Collected data:
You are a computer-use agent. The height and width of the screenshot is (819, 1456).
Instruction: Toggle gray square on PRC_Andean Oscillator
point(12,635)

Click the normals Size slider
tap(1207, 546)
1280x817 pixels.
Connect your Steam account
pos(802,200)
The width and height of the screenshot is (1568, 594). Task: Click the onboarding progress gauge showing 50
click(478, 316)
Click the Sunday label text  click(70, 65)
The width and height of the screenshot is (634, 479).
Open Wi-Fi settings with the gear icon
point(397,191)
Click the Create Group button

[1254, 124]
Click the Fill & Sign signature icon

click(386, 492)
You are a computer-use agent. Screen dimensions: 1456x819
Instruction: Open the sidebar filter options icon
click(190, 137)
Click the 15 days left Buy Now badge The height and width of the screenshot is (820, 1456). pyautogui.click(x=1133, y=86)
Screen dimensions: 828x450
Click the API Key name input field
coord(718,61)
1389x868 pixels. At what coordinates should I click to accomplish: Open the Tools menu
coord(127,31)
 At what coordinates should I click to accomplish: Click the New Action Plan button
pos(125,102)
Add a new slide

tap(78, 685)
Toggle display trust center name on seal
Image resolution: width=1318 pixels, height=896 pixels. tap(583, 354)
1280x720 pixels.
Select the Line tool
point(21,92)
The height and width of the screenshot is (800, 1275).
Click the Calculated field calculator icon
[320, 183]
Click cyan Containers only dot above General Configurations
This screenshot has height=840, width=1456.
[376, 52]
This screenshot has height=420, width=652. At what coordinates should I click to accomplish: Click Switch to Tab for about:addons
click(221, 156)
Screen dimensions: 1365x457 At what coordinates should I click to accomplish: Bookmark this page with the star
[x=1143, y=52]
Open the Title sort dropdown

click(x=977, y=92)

- Stated problem
Give the lines of the data as a numbered list, starting at the line that contains "The height and width of the screenshot is (800, 1275)." and ending at the line that contains "click(221, 156)", with blank lines left out.

- Exercise result
1. The height and width of the screenshot is (800, 1275).
2. Click the Calculated field calculator icon
3. [320, 183]
4. Click cyan Containers only dot above General Configurations
5. This screenshot has height=840, width=1456.
6. [376, 52]
7. This screenshot has height=420, width=652. At what coordinates should I click to accomplish: Click Switch to Tab for about:addons
8. click(221, 156)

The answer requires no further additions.